= Félix Jones (soldier) =

Spanish army officer (18th century – 1817)

Félix Jones (fl. 1751–1817) was an Irish-Spanish military commander.

His son, Félix Jones Rooth, also a military commander, was teniente del rey of Tarragona from 1835 to 1845.

==Early career==

In 1784, Jones was promoted to lieutenant colonel and colonel in 1791.

In 1794, he was given command of the Irlanda Regiment. He was promoted to brigadier in 1795.

==Peninsular War==

In 1807, following the signing of the Treaty of Fontainebleau, allowing for the invasion of Portugal, Jones led one of Solano's divisions into Portugal, where he took the town of Estremoz.

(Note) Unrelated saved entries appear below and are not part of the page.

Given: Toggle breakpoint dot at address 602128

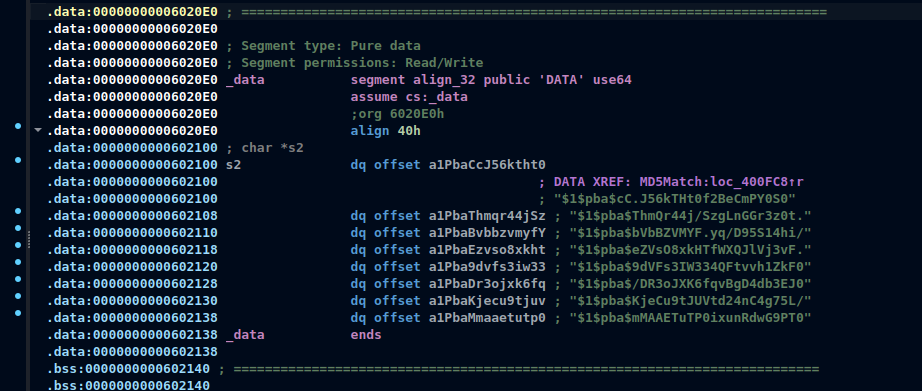Looking at the screenshot, I should pyautogui.click(x=18, y=279).
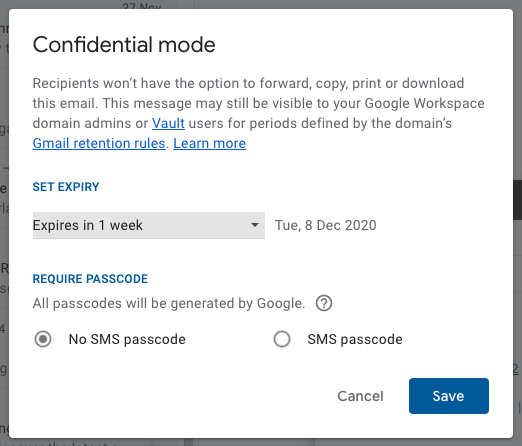
Task: Click the recipients description paragraph
Action: tap(259, 113)
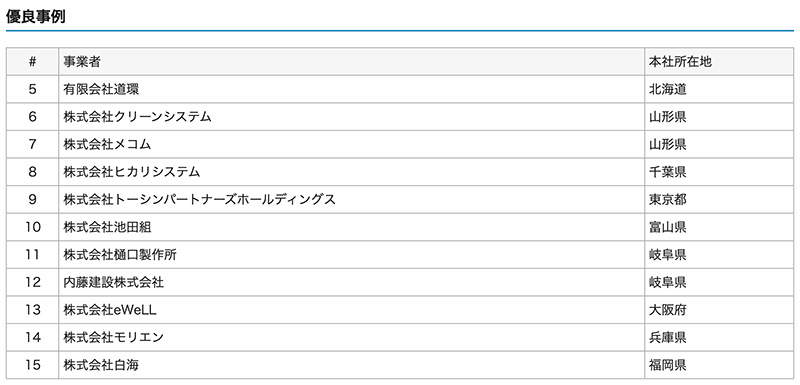Click 東京都 location cell
Viewport: 800px width, 385px height.
667,200
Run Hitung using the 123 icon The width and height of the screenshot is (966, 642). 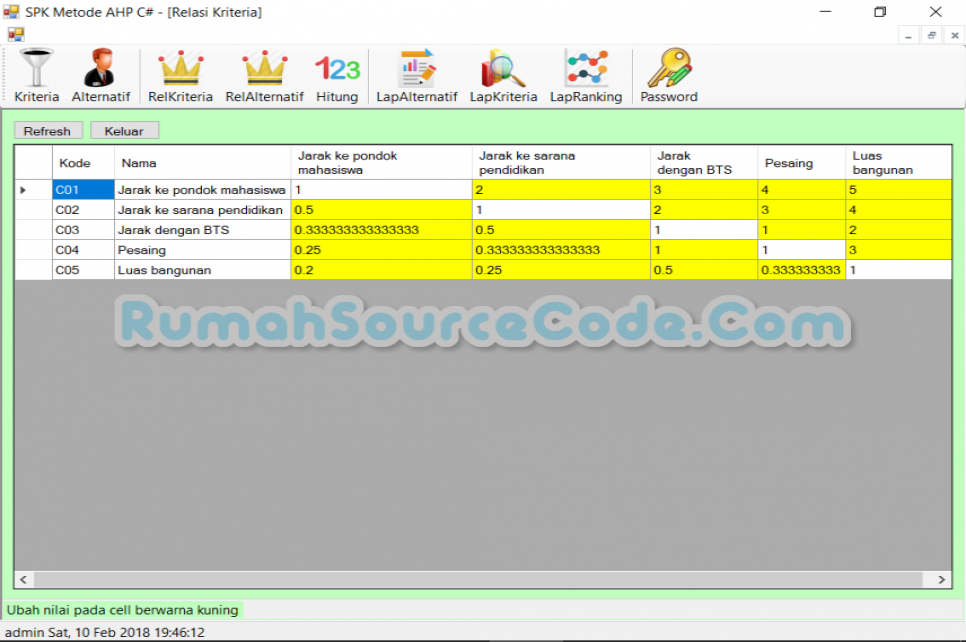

He was promoted to field marshal in January 1808. On 29 May, shortly before being murdered by a mob in Cádiz, Solano had sent Jones to Seville giving him command of the troops there and with orders to raise a milicia.

Major general Jones was later given command of the 3rd Division, numbering some 5,415 men, including 709 horse, of Castaños's field army at Bailén.

In 1808, he was appointed military and political governor of El Puerto de Santa María and interim governor of Cádiz, substituting Tomás de Morla, who had been sent to Madrid. As military governor of Cádiz, on 22 February 1809 Jones managed to quell a riot, saving the lives of, amongst others, the political prisoners at the Castle of Santa Catalina, including General Carrafa and José de Iturrigaray. Later that year, Jones would be substituted by Francisco Javier Venegas.

==Post-war career==
He was awarded the Grand Cross of Saint Hermenegild in 1817.